Les Parisiennes: How the Women of Paris Lived, Loved, and Died Under Nazi Occupation

With arrests accelerating to a frenzy, the Germans needed to move prisoners out of Paris to other camps. Jews, male and female, were mostly transported to Auschwitz via Drancy. But Drancy was overflowing, and tragically, because the Germans had banned Red Cross parcels, the UGIF was forced to take over responsibility for trying to provide better food and welfare and thus was, by its very act of cooperation with the Germans, complicit. The UGIF, although never responsible for preparing deportation lists, did provide a range of services for the Jewish community, knew the whereabouts of many Jews, and housed children in homes known to the Germans which helped facilitate disastrous raids. But its leaders faced an appalling dilemma: if they refused to supply basic provisions such as blankets and shoes as demanded, then Jews doomed to extinction would be sent on journeys to the east under even harsher conditions. The UGIF leaders believed they had no choice and were facing reality.

In March, after she had spent sixteen months in Drancy, the Germans decided it was time to despatch Béatrice Reinach, who was now deported to Auschwitz in Convoy no. 69. She survived there for another ten months until her death on 4 January 1945, two weeks before the camp was liberated. Her mother, Irène Sampieri, who had not been able to save her daughter, inherited what was left of the Camondo fortune but spent it all in the casinos on the French Riviera in the postwar years and died in 1963 aged ninety-one. The beautiful house, proudly donated by her father to the French state, remains as Béatrice’s monument, all that is left of the family today.

Hélène Berr, who had initially worked for the UGIF in their offices, was now increasingly concerned to save Jewish children whatever the personal cost to herself. She took on more direct tasks for various illegal and secret networks, which smuggled Jewish children from orphanages and homes to farms, villages and other places of safety outside Paris.

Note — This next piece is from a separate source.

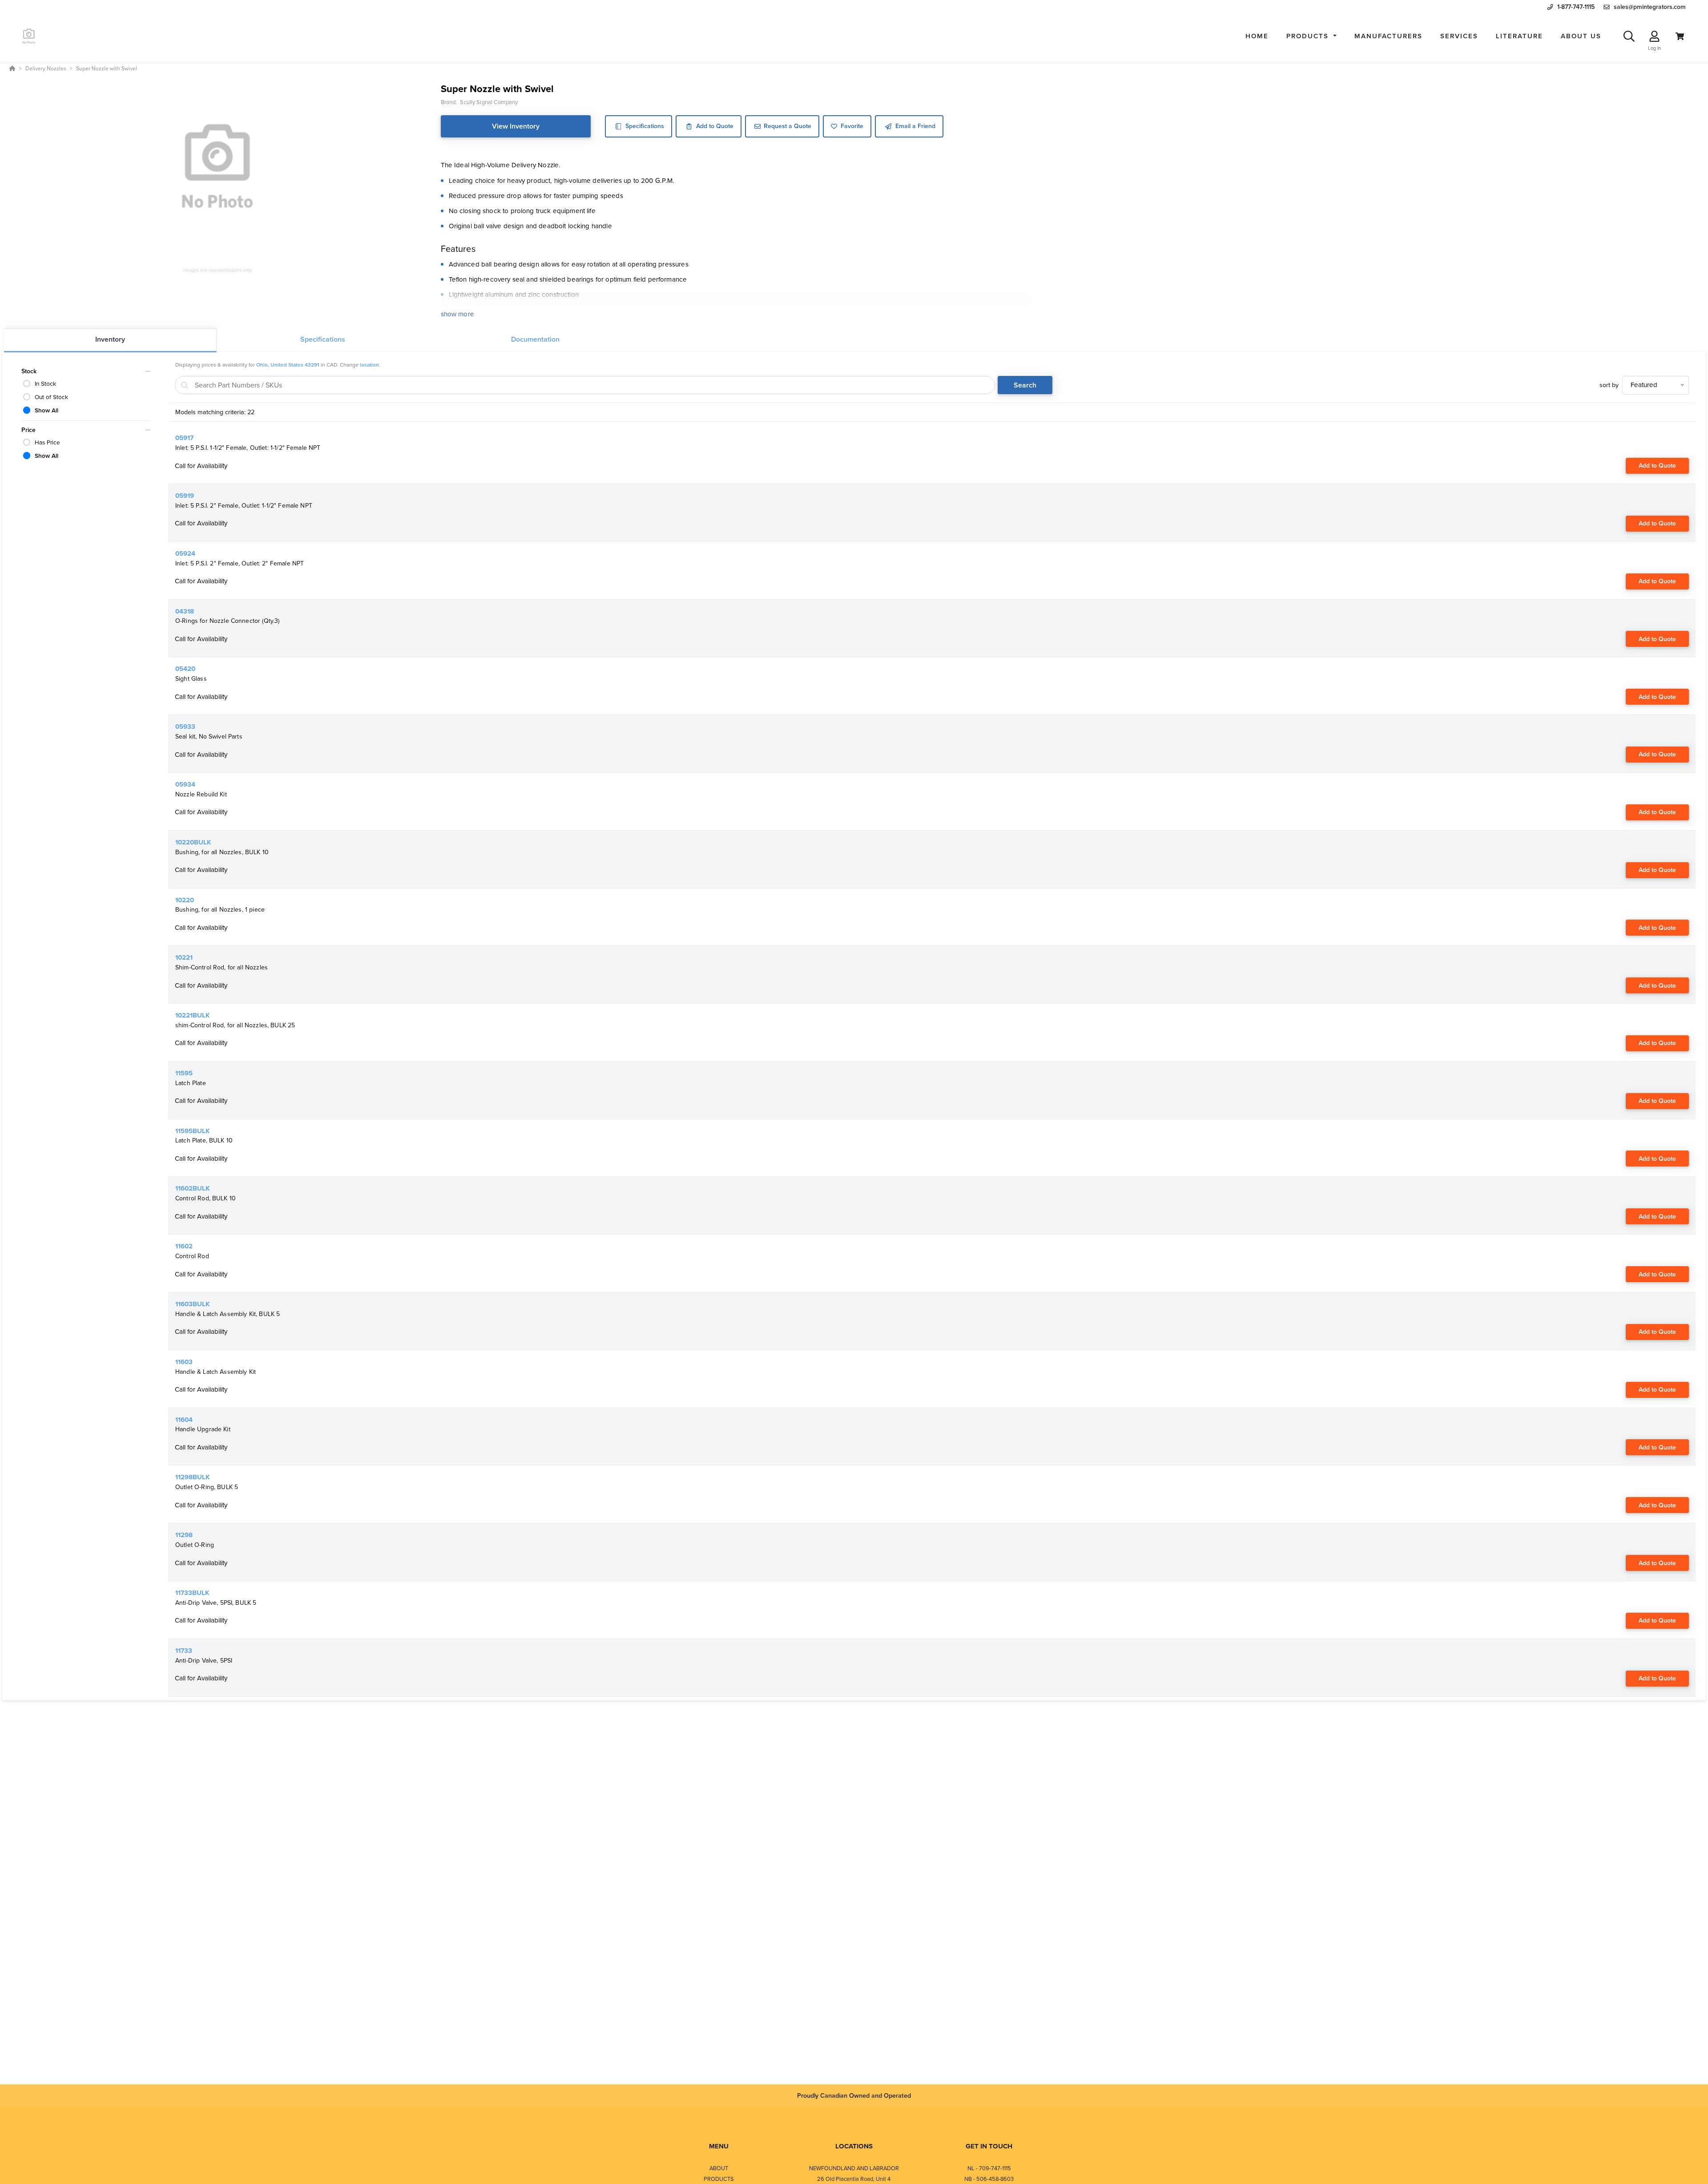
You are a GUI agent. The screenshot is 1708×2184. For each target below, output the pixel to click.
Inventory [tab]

These networks included the Oeuvre de Secours aux Enfants (OSE), the organization founded in Russia on the eve of the First World War to help destitute Jews, and the Entr’aide Fran?aise Israélite (EFI), some of them operating partially within official UGIF cover, others linked to non-Jewish groups. But the problem for these organizations was that they had still not moved their premises out of legal, easily recognized Jewish institutions. Hélène understood that since the UGIF was German-sanctioned, and had in its possession far too many names, her work risked the taint of collaboration, but her robust sense of morality helped her conclude that working to keep children out of the camps took priority over such personal scruples. This was the most important thing she could do. After the UGIF offices had themselves been raided at the end of July 1943, and all forty-six of the employees found there deported to Auschwitz, Hélène redoubled her own efforts, even going into Drancy itself to help with the feeding and welfare of the internees for two weeks at a time. As the historian David Bellos has concluded: ‘About one third of all Jews resident in France were deported and murdered … but only one Jewish child in ten perished in the years of German occupation and that was very largely because of the courage and skill of people like Hélène Berr and the kindness and generosity of a vast network of French well-wishers who took Jewish children and hid them.’ Notwithstanding, 11,400 French children died.